● Selected text:
Nor gave them the least rag to cover them, when they were almost naked, and ready to perish. Nor did they minister to their wants, either physical, or food, or give attendance, when on sick beds, and in prison houses. Therefore, he reckoned this neglect of them, and want of compassion to them, all one as if he himself in person had been so treated.
And if then judgment will righteously proceed against men for sins of omission, much more for sins of commission. And if such will be dealt with in this manner, who have taken no notice, and shown no respect to the members of Christ; what will the end be of those, who are injurious to them, their persons, and properties, and persecute and kill them?
Of course, anyone who saw Jesus in person would do all these things for Him. Jesus was speaking here, of the condition of this person’s heart. The heart will be judged even more than the deeds, because it is actually what a person is.

● Data provided:

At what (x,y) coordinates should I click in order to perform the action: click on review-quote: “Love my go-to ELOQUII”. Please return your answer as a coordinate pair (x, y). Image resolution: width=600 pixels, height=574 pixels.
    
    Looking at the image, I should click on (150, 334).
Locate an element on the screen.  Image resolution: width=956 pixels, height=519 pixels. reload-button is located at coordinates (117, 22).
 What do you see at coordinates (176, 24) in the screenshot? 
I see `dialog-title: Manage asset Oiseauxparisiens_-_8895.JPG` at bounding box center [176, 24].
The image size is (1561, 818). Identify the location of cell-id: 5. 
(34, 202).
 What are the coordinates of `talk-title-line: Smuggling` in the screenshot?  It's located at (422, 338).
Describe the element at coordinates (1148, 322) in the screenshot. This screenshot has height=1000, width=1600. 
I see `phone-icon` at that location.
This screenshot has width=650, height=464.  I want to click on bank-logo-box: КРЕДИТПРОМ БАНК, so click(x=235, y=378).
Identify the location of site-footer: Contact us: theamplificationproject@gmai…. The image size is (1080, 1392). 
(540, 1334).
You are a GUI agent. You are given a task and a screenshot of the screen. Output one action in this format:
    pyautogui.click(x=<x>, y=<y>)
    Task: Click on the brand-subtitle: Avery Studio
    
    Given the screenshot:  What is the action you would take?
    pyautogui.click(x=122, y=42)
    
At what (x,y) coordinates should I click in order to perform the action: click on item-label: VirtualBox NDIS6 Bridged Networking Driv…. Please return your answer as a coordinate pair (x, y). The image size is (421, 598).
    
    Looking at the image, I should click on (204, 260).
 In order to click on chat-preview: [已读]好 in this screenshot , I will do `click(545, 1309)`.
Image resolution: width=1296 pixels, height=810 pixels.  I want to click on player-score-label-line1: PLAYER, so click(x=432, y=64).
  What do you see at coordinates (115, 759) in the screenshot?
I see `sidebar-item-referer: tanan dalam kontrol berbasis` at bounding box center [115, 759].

● Work order 1: According to the passage on sins of omission, why will the heart be judged even more than the deeds? Answer in one to three sentences.
● Work order 2: Please copy the passage on sins of omission word for word, from "Nor gave them" up to and including "been so treated.".
● Work order 3: Proceed with the passage on sins of omission, writing on from its last sentence.

● Output 1: The heart will be judged even more than the deeds because the heart is actually what a person is.

● Output 2:
Nor gave them the least rag to cover them, when they were almost naked, and ready to perish. Nor did they minister to their wants, either physical, or food, or give attendance, when on sick beds, and in prison houses. Therefore, he reckoned this neglect of them, and want of compassion to them, all one as if he himself in person had been so treated.

● Output 3:
If someone in this kind of need cannot prick your heart, then you are definitely not right with God. We are responsible to help those who are before us, if they cannot help themselves. These are opportunities that come to see what we really are inside.
Matthew 25:46 “And these shall go away into everlasting punishment: but the righteous into life eternal.”
‘And these shall go away into everlasting punishment”: No appeal, no remedy, to all eternity! No end to the punishment of those whose final impenitence manifests in them an eternal will and desire to sin. By dying in a settled opposition to God, they cast themselves into a necessity of continuing in an eternal aversion from him.
But the righteous into life eternal; such as are justified by the righteousness of Christ, and who, though they have done works of righteousness under the influence of the Holy Spirit, and by the assistance of the grace of God, yet have not depended upon them, but upon Christ, for life and salvation. These shall go into heaven, the place appointed for them.
To enjoy that eternal life in soul and body; which is the free gift of God, through Christ. And will be a life free from all the sorrows of the present one; a life of perfect holiness and knowledge, and inconceivable pleasure. A life of vision of God, and communion with him, and which will continue forever.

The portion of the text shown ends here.